Moneybox

RadioShack’s Death Is Just Around the Corner

These are dark days for RadioShack.

Photo by Scott Olson/Getty Images

RadioShack admitted in a filing this morning what analysts have been saying for months: The end might be in sight. “If acceptable terms of a sale or partnership or out-of court restructuring cannot be accomplished, we may not have enough cash and working capital to fund our operations beyond the very near term, which raises substantial doubt about our ability to continue as a going concern,” the company stated grimly. RadioShack said in the same filing that its same-store sales plummeted 20 percent in the second quarter as the consumer electronics market remained weak and people went elsewhere to purchase their cellphones.

The writing has been on the wall for RadioShack for some time. At its peak during the dot-com boom, shares of RadioShack sold for $78 apiece. But in June, the beleaguered company’s stock began trading below the $1 threshold for the first time in its 90-year history and has recovered little since then. RadioShack’s net loss grew to $137.4 million in the latest quarter to mark its 10th-straight quarter of decline. Michael Pachter, an analyst for Wedbush Securities who lowered the price target on RadioShack to $0 earlier this week, told Reuters, “It would surprise me if we got to Nov. 1 without a bankruptcy.”

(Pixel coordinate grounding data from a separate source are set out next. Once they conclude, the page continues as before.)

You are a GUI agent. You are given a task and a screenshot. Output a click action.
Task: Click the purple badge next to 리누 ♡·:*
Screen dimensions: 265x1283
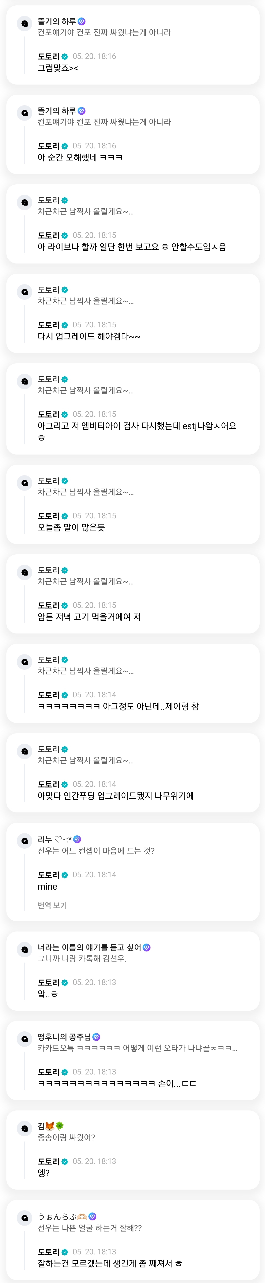coord(77,839)
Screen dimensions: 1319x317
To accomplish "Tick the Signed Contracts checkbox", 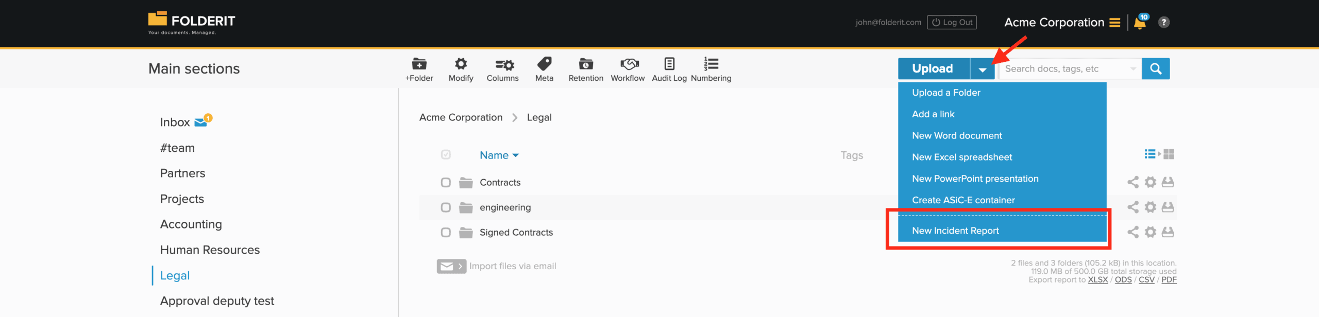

It’s surprising that RadioShack has managed to hold on this long. The company long ago fell behind its more Internet- and technology-savvy competitors. In a last-ditch attempt to turn its business around, RadioShack had hoped to shutter around a quarter of its 4,300 stores but was forced to abandon the plan when it didn’t get appropriate support from lenders. Around the same time that its shares dipped into penny-stock territory, another analyst slashed his price target on the stock to $0 and declared there was “no recovery in sight.” Based on today’s filing, he was right.